• Consigne 1
Comptez les lignes des enregistrements ci-dessous où figure la chaîne « dimensions », en tenant compte de la casse. Donnez seulement ce nombre.

Je pense que ces primaires organisées très tardivement constituaient une impasse. J’étais le seul à m’y opposer. En politique, on ne construit pas une candidature présidentielle quelques mois seulement avant l’échéance. Après l’échec à la dernière présidentielle, je ne pouvais rester dans ma zone de confort. Il aurait été lâche de ne pas m’engager. Car je ne crois pas à la fatalité : pour la droite, rien n’est perdu mais tout est à reconstruire.

Pourquoi persister avec ce parti qui a perdu 10 millions d’électeurs en quinze ans et qui perd ses cadres au compte-gouttes ?
D’abord, je suis loyal et fidèle. Je me suis battu avec les militants de la droite, aux côtés d’hommes et de femmes que je connais parfois personnellement. La loyauté, je la dois à ceux avec qui on a mené le combat des idées, dans la victoire comme dans la défaite. Beaucoup de Français ne se reconnaissent pas dans l’offre politique actuelle, que l’on veut réduire au duel entre le macronisme et le lepénisme. Je suis certain qu’il existe un espace pour une vraie droite, sans excès mais sans concessions. À nous de faire exister cet espace. Le pari que je fais, c’est de faire un grand reset . Je veux tout changer chez LR, redonner la parole aux militants et créer un grand parti populaire et patriote qui aura vocation à rassembler tous les électeurs de droite.

Ce parti populaire et patriote n’est-il pas le Rassemblement national ?
Marine Le Pen n’est pas de droite, comme le montre son refus de réformer les retraites et d’assumer une vraie politique d’économies et de liberté. Le RN est un parti attrape-tout, qui a dit tout et son contraire, notamment sur l’ Europe. À y regarder de plus près, Mme Le Pen n’a qu’une seule ligne directrice : enfourcher la popularité du moment.

Vous êtes pourtant l’un des seuls à droite à ne pas avoir pointé du doigt Grégoire de Fournas quand il a dit à l’Assemblée, au sujet de l’Ocean Viking, « Qu’il retourne en Afrique ! » …
Le désaccord n’interdit pas l’honnêteté. L’interpellation de ce député RN était inopportune mais elle n’était pas raciste, comme l’a montré le compte rendu de séance. Je refuse de plier devant les intimidations de l’extrême gauche. Nous devons tirer les leçons de cet épisode. Si demain la droite veut convaincre, elle devra vaincre sa peur du politiquement correct et de la bien-pensance. Elle devra cesser de vouloir correspondre aux codes de respectabilité fixés par la gauche.

Pensez-vous, comme le ministre Clément Beaune, que « l’ennemi politique numéro un, c’est le Rassemblement national » ?
L’ennemi que je combats est le déclin de la France : l’appauvrissement des Français et la menace d’un changement de notre civilisation. Ce déclin est accéléré par les idéologues de la déconstruction, “wokistes” et islamo-gauchistes. Ils constituent selon moi une vraie menace politique pour la France. Et notamment pour notre école : elle est en train de devenir le laboratoire de ceux qui ne veulent plus instruire mais déconstruire. La conscience d’un enfant en construction, c’est sacré : il faut la protéger. Et pour cela, il faut que l’école redevienne un sanctuaire. Ni les tenues islamiques ni la théorie du genre n’ont leur place dans l’enceinte scolaire.

• Lignes de données
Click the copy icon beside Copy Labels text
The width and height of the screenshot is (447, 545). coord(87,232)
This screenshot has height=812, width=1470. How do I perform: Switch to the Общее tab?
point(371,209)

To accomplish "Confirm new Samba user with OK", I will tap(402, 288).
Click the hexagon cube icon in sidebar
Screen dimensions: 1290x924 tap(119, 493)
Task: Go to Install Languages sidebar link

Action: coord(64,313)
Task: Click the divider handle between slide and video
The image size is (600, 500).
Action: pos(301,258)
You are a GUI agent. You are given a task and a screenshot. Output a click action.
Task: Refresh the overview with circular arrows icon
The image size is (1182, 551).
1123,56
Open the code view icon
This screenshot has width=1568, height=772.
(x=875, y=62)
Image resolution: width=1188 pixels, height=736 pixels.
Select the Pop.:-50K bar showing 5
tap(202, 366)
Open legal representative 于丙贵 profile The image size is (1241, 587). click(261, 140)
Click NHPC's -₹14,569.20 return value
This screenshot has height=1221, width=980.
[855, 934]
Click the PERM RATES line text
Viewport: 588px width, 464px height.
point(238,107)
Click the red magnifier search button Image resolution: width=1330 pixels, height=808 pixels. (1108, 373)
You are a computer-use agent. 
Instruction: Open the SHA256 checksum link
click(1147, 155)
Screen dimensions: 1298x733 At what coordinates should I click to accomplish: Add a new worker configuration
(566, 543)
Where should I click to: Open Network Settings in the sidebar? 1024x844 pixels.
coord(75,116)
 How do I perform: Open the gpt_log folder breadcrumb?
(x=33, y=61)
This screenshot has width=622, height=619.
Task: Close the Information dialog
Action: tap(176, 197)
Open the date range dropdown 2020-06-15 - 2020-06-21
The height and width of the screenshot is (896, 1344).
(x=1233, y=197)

• Consigne 2
Poursuivez l'entretien sur l'avenir de la droite, présenté plus haut, à partir de sa dernière phrase.

• Réponse rédigée 1
2

• Réponse rédigée 2
Éric Ciotti veut désigner Laurent Wauquiez pour la prochaine présidentielle. Pradié dit qu’il n’ira pas. Et vous ?
Je suis candidat à la présidence de LR, pas à la prochaine présidentielle. Ce n’est pas une bonne idée de mettre la charrue avant les bœufs, les ego avant les idées. Si on décide maintenant du candidat, on ne refondera rien du tout. On se laissera aller à la paresse intellectuelle. Et on électrocutera notre candidat si, par malheur, la droite trébuche lors des prochaines européennes. Cela fait trop longtemps que la droite ne réfléchit pas sur le fond. Si 10 millions de Français nous ont quittés depuis 2007, c’est parce qu’ils ne savent plus exactement ce que pense la droite. Nous devons faire l’inventaire des erreurs passées et porter enfin une ligne claire. C’est ce que je propose avec la nouvelle génération des courageux : François-Xavier Bellamy, Othman Nasrou, Julien Aubert…

Si vous êtes élu président des Républicains, resterez-vous à la tête du groupe LR au Sénat ?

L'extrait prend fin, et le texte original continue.